RECORDS SUPPLIED:

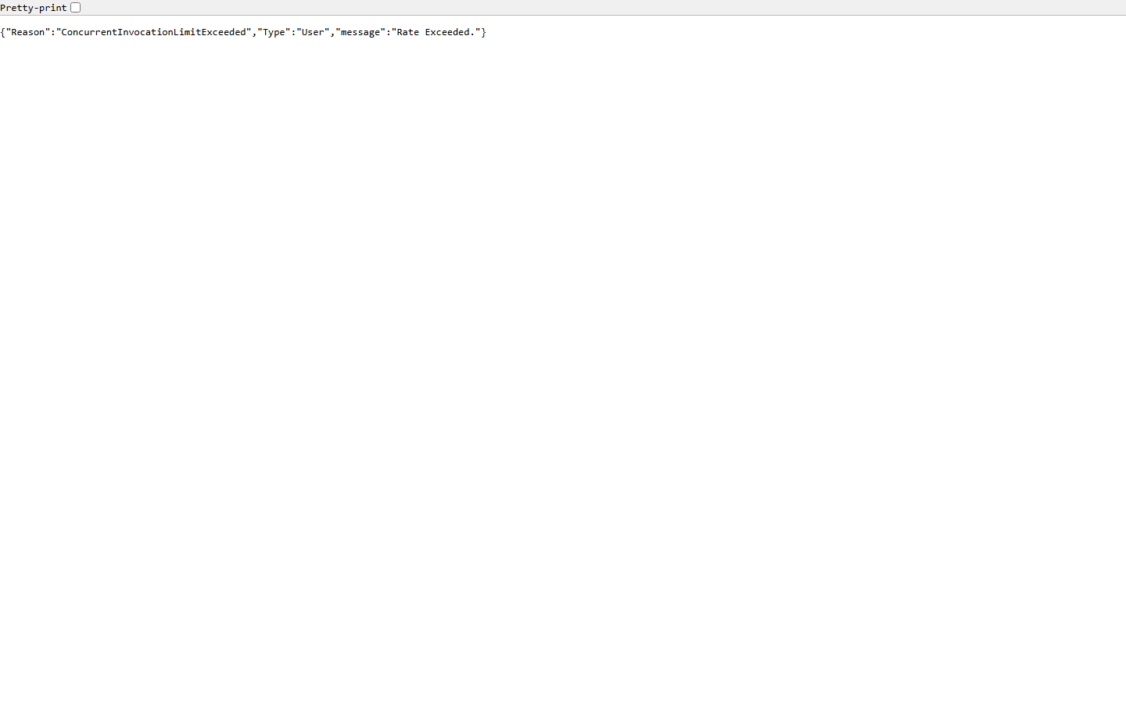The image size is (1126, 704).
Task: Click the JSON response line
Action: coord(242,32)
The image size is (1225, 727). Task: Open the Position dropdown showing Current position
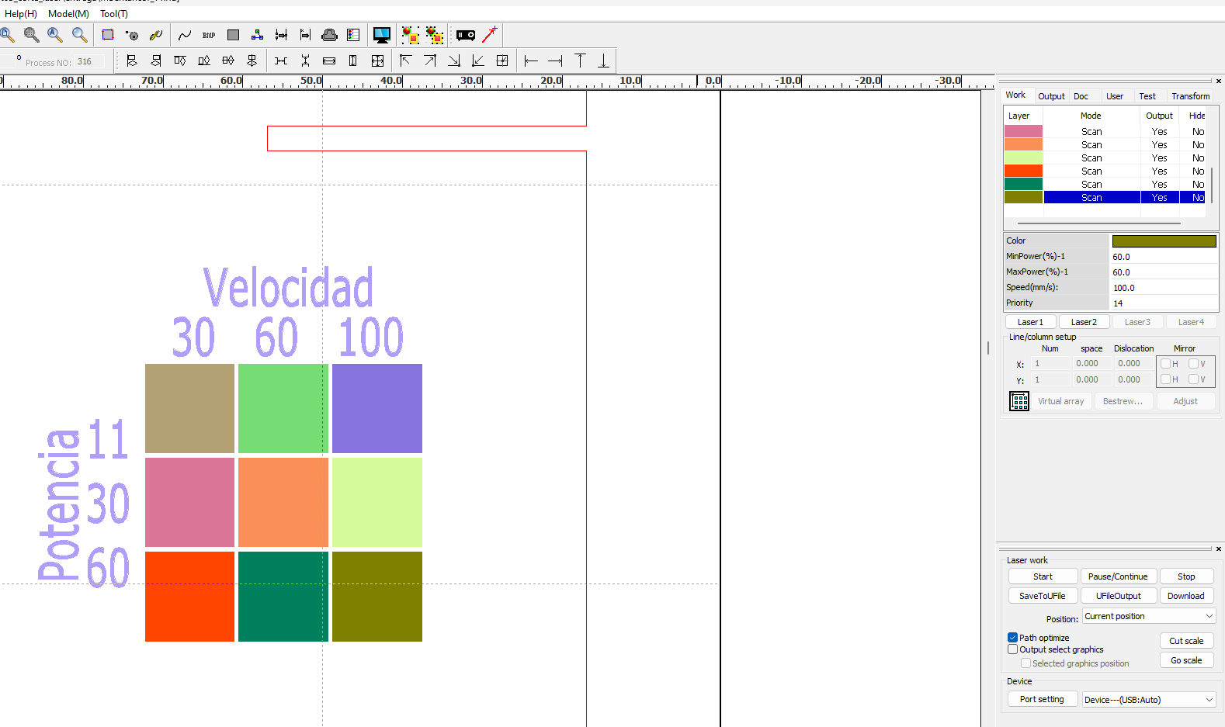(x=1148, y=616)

WORK TO BE COMPLETED: Format the data above as a JSON list of strings, one string per line, with blank lines omitted. Leave the pictures out of the output.

RESPONSE:
[
  "The image size is (1126, 704).",
  "Task: Click the JSON response line",
  "Action: coord(242,32)",
  "The image size is (1225, 727). Task: Open the Position dropdown showing Current position",
  "(x=1148, y=616)"
]